- _Supplied passage_
★ ★ ★ ★ ★

It's already done and without ending the world or hurting anyone -- I think it's OK to laugh about it and not be negative since it's not like anyone could go back and change it now! 

All potential negative things which could have gone wrong but didn't aside -- this is pretty funny! I had this fantasy when I was in High School, must have been quite a sight!


----------



## Gidget (Jan 19, 2010)

I found this funny 
Everyone should relax. It was her decision and no one got hurt so lets not worry about the "what if's". It was funny.


----------



## Brithorse1996 (May 25, 2010)

**** if it had umm 'passed' in the corridor that would have been hilarious.
I should try this at my school considering were locked out during break and lunch


----------



## iridehorses (Oct 22, 2007)

SlickDirtyDancin said:


> Not sure why everyone is being so rude about it...your horse could injure anyone around it at any time no matter where you are at.


No one was being rude. The prank was a dangerous one both for the horse and the children - sorry you can't see that.

It was being pointed out that horses and riding are inherently dangerous. Putting them in a school where the safety of it's occupants is to be expected may seem like a funny idea but everyone is very lucky that no one got hurt.


----------



## Brithorse1996 (May 25, 2010)

Look nothing happened obviously so i think we should just see the funny side too it


----------



## xLaurenOscarx (Aug 11, 2009)

**** that is ledgend!


----------



## goldilockz (Aug 1, 2008)

I see the funny side but I also see the severity. Others are pointing out the dangers to try to prevent others from trying. Which clearly failed since someone has already stated they intend to do it.

★ ★ ★ ★ ★

- _Material provided_
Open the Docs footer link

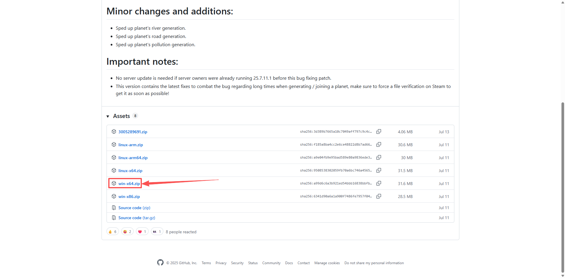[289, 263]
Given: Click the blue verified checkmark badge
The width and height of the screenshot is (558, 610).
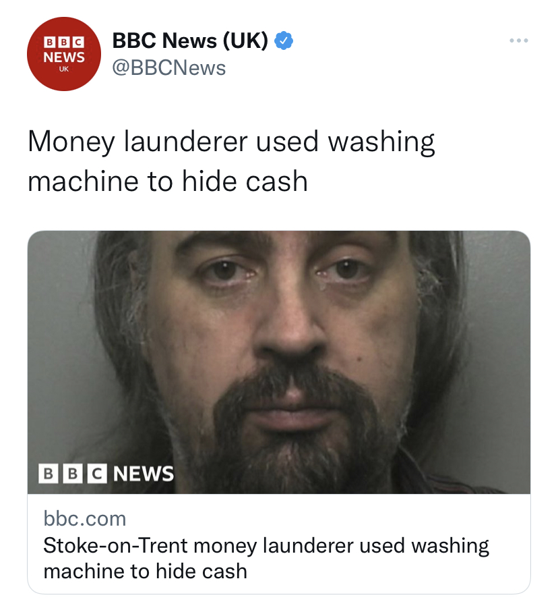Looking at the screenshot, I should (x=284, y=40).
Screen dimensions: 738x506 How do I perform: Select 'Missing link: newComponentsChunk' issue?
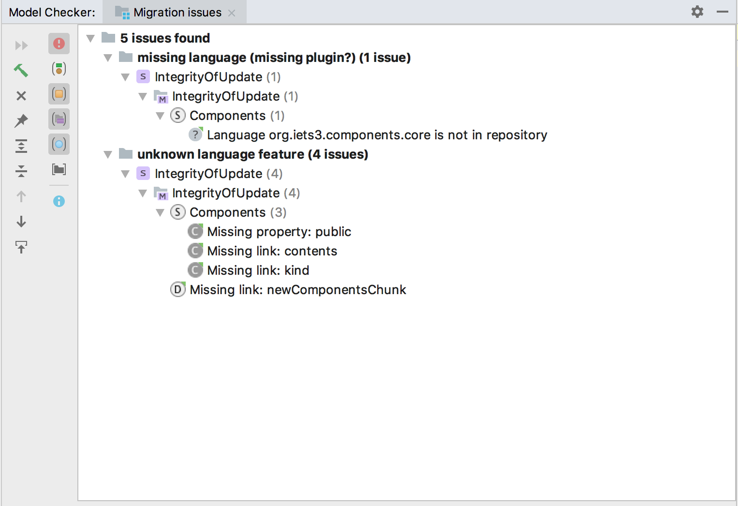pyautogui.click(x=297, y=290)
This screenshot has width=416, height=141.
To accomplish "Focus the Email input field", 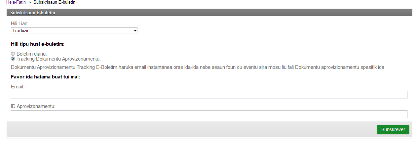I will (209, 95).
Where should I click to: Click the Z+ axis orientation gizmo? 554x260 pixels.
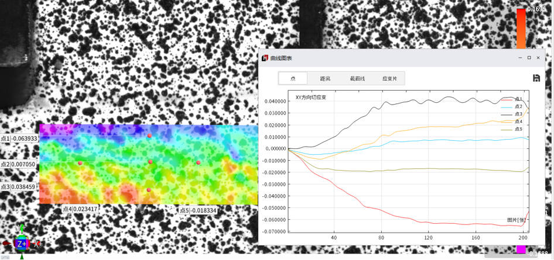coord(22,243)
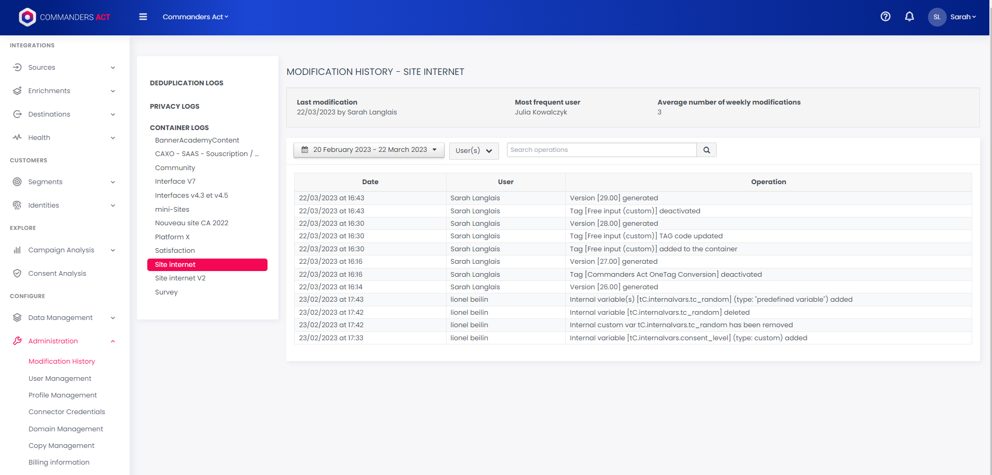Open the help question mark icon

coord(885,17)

★ ★ ★ ★ ★

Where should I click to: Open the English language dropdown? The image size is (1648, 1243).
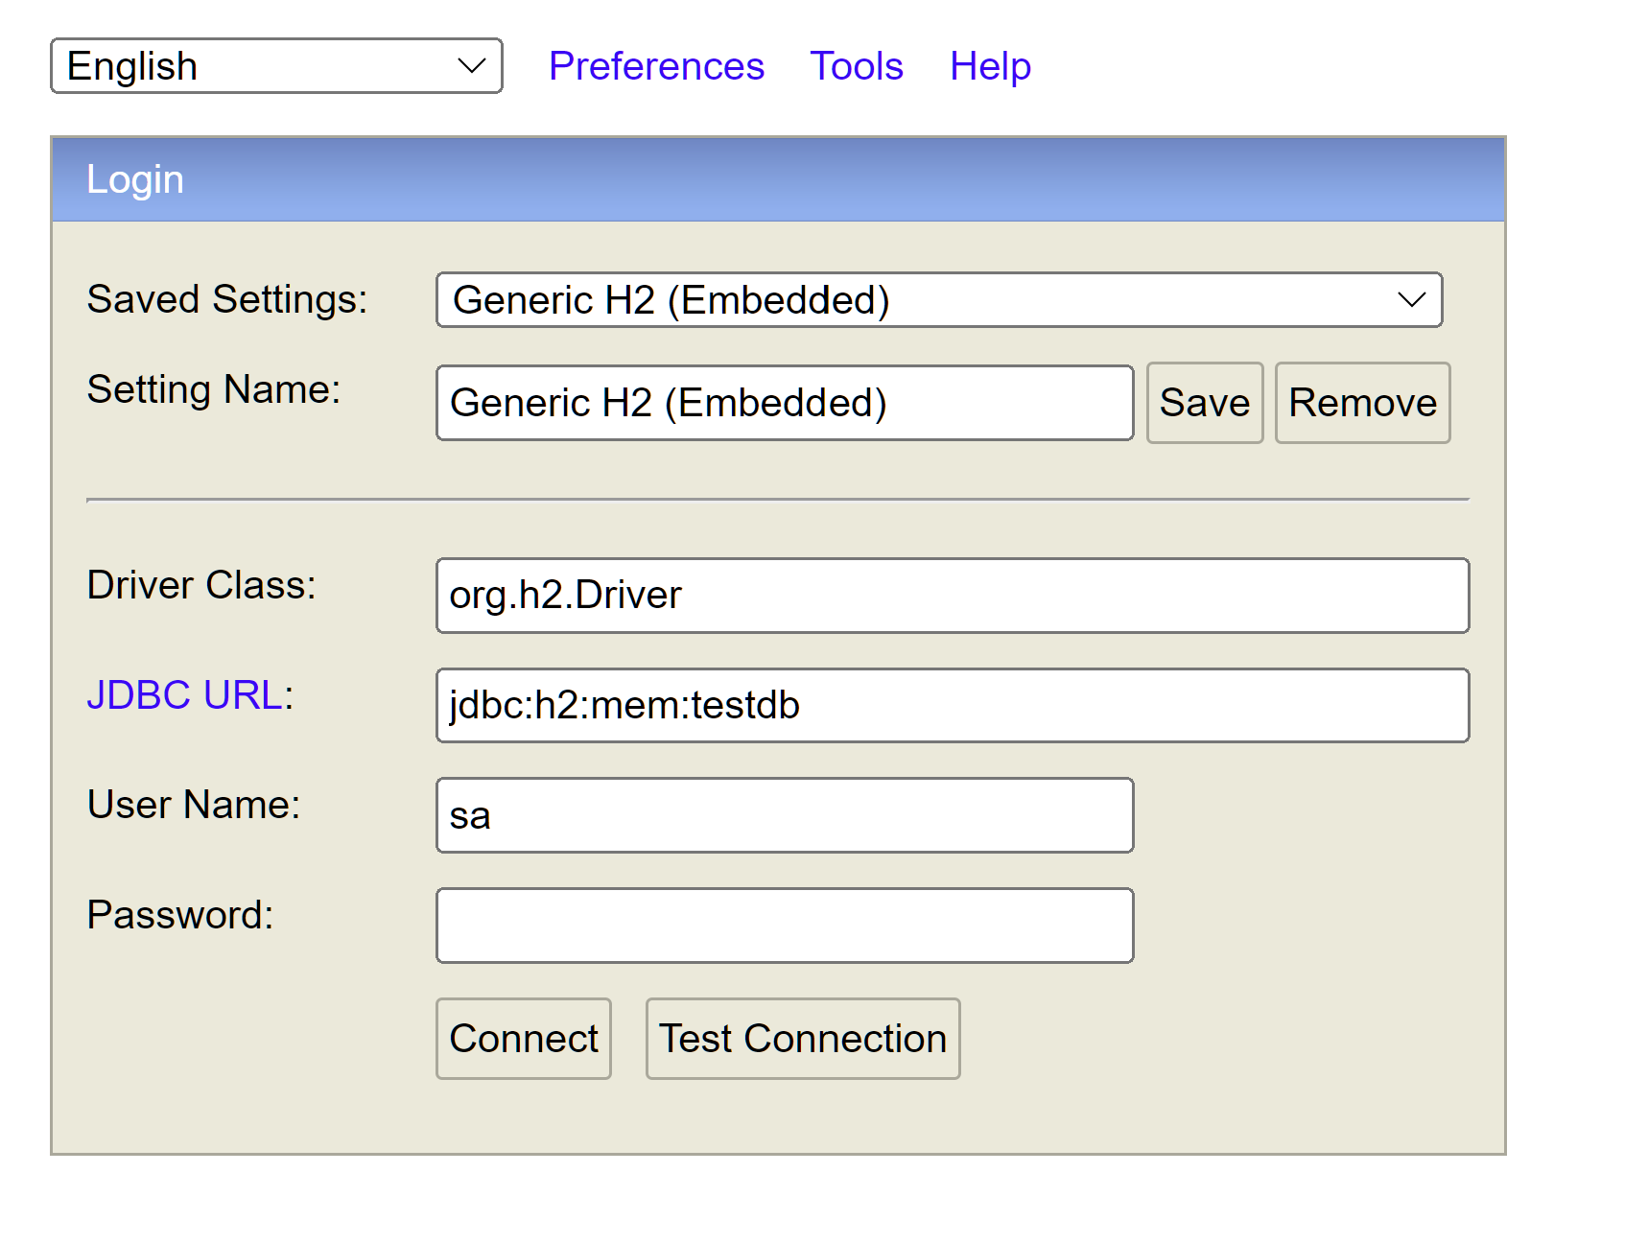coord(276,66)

★ ★ ★ ★ ★

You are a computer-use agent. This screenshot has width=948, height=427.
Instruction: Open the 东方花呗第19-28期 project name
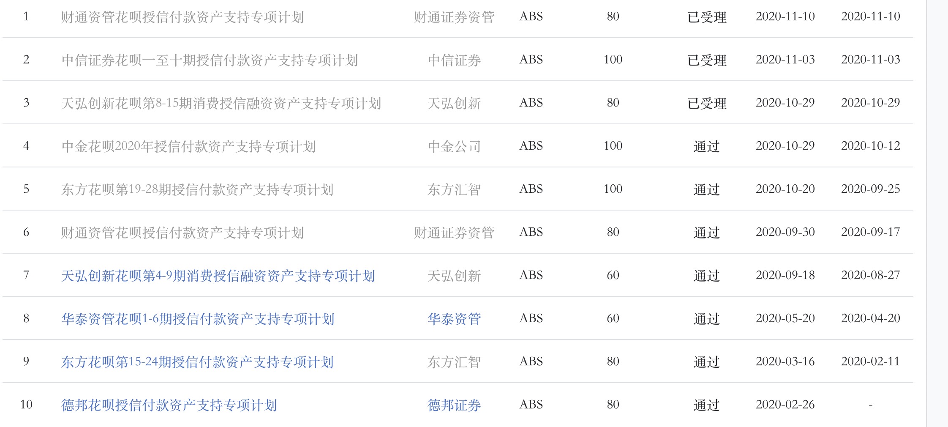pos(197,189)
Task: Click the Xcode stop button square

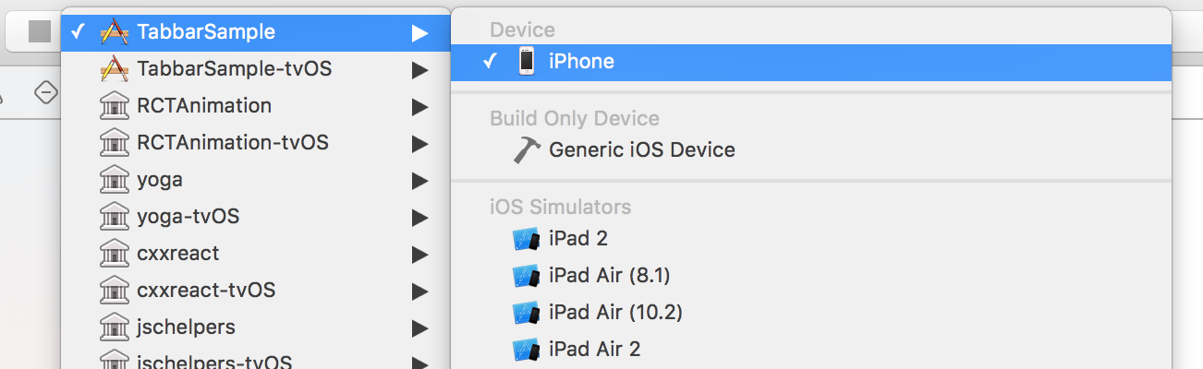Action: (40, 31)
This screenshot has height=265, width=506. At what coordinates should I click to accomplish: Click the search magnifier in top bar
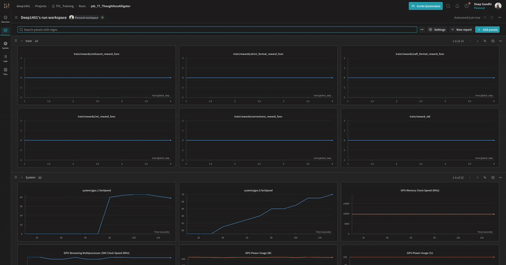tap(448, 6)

★ ★ ★ ★ ★

- _Work required_
In the forum thread, during which periods does Brithorse1996 say students are locked out at that poster's school?

- _Solution for this problem_
During break and lunch.